» Exercise description
Below is a listing from which only part is wanted; return exactly the lines from the one with "Where should I click to: Pick" up to and including the one with "Given: Click Vše to show all apps".

——————————

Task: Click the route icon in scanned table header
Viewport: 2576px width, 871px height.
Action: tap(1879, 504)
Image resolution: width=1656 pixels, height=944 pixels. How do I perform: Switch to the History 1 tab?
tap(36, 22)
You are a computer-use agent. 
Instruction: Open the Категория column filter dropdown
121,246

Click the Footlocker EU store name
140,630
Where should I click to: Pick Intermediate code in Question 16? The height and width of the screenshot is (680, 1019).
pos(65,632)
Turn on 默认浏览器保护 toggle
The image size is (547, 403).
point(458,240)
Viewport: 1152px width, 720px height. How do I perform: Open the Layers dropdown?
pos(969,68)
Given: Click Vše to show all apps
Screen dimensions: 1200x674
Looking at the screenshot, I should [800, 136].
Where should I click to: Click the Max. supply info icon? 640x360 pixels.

——————————

» Result of this task
Where should I click to: Pick Intermediate code in Question 16? The height and width of the screenshot is (680, 1019).
pos(65,632)
Turn on 默认浏览器保护 toggle
The image size is (547, 403).
point(458,240)
Viewport: 1152px width, 720px height. How do I perform: Open the Layers dropdown?
pos(969,68)
Given: Click Vše to show all apps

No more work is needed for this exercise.